Only lines containing the word "computer" belong in the answer; copy each one from the records.

(Records from a dataset)
------------------------------------------------

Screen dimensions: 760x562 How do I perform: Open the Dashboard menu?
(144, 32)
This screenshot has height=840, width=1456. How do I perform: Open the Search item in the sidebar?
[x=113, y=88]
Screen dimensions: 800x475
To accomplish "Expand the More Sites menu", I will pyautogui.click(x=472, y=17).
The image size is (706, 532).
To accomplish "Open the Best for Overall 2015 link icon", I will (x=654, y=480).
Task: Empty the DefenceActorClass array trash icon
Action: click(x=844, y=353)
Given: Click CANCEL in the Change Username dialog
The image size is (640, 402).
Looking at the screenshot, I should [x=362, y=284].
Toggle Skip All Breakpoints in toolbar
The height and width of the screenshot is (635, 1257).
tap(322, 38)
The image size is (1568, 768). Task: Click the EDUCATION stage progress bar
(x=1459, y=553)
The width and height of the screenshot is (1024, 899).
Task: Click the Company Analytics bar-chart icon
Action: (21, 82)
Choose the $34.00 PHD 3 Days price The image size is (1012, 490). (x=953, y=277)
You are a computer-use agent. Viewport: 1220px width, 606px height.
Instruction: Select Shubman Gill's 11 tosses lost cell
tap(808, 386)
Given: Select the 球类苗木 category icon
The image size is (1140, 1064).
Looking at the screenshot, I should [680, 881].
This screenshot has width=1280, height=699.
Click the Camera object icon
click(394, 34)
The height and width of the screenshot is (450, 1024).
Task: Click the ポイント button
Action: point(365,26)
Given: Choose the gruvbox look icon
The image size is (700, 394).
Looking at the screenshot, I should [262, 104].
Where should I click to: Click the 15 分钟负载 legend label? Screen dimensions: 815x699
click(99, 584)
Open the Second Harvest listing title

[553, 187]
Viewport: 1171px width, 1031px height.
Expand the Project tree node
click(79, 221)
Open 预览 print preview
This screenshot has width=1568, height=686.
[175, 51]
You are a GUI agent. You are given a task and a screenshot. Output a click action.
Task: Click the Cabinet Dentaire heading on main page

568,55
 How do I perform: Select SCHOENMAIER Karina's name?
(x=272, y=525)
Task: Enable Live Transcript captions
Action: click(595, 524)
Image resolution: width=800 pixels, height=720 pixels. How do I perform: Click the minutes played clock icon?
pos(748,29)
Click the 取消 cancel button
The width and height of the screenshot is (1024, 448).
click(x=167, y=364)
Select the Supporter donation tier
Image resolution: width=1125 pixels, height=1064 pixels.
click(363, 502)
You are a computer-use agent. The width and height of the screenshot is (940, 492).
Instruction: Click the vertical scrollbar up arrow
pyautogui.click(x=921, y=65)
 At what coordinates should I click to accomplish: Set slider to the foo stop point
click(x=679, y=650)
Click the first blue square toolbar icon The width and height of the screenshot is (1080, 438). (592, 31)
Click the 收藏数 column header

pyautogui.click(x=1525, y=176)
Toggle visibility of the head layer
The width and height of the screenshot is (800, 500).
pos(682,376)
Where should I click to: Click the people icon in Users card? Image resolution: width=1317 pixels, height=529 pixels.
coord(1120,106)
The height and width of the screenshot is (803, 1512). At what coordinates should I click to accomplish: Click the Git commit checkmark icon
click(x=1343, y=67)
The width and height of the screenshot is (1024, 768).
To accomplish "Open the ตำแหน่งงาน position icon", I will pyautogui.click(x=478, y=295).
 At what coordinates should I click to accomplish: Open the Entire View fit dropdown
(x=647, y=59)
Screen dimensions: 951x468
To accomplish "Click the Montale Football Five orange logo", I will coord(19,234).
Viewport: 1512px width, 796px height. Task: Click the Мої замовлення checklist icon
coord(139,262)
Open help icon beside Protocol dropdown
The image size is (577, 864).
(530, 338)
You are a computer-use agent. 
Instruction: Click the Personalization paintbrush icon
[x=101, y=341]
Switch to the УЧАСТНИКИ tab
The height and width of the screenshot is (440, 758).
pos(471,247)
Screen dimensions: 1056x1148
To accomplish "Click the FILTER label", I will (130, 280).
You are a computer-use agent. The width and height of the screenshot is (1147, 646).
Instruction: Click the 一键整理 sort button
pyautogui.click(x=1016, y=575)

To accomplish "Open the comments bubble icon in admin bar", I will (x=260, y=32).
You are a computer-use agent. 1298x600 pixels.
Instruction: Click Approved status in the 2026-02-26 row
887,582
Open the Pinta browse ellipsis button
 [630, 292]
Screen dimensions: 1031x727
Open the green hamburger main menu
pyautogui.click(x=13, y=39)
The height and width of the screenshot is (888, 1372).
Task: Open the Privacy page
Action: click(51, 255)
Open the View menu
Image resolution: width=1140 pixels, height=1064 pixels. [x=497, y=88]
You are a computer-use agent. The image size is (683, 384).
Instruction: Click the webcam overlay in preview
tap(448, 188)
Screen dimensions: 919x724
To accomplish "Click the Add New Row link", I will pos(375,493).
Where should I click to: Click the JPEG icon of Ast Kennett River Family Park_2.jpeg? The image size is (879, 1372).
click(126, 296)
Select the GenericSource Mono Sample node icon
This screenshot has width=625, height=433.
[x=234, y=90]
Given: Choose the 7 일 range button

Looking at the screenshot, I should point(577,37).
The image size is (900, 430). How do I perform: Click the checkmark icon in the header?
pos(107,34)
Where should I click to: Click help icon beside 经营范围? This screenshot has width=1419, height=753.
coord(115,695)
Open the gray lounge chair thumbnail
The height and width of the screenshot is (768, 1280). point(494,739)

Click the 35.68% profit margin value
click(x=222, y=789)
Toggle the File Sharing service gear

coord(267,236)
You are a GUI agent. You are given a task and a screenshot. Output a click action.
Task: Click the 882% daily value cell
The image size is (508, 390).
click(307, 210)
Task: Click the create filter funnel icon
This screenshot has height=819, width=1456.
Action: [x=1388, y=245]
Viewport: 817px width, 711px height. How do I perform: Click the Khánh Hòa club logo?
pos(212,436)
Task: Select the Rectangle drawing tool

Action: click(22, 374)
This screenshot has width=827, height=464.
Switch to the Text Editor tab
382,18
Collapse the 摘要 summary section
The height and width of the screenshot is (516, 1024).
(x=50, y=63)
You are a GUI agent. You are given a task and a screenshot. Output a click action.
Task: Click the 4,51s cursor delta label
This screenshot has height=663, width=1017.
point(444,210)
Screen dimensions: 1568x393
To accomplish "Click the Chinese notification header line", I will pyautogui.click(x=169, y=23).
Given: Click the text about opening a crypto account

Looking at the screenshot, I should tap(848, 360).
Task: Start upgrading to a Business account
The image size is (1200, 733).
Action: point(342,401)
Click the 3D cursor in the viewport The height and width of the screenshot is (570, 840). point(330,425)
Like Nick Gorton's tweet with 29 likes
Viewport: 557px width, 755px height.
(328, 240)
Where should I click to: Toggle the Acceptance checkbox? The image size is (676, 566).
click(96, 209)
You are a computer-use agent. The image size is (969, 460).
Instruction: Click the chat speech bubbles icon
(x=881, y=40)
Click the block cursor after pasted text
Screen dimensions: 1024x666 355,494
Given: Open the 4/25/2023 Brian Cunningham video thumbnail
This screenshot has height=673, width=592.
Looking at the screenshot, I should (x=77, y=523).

------------------------------------------------

→ **Solution to the problem**:
You are a computer-use agent. Viewport: 1220px width, 606px height.
You are a computer-use agent. The width and height of the screenshot is (940, 492).
You are a computer-use agent. 
You are a computer-use agent. The width and height of the screenshot is (1147, 646).
You are a computer-use agent. 1298x600 pixels.
You are a computer-use agent. The image size is (683, 384).
You are a computer-use agent. The image size is (969, 460).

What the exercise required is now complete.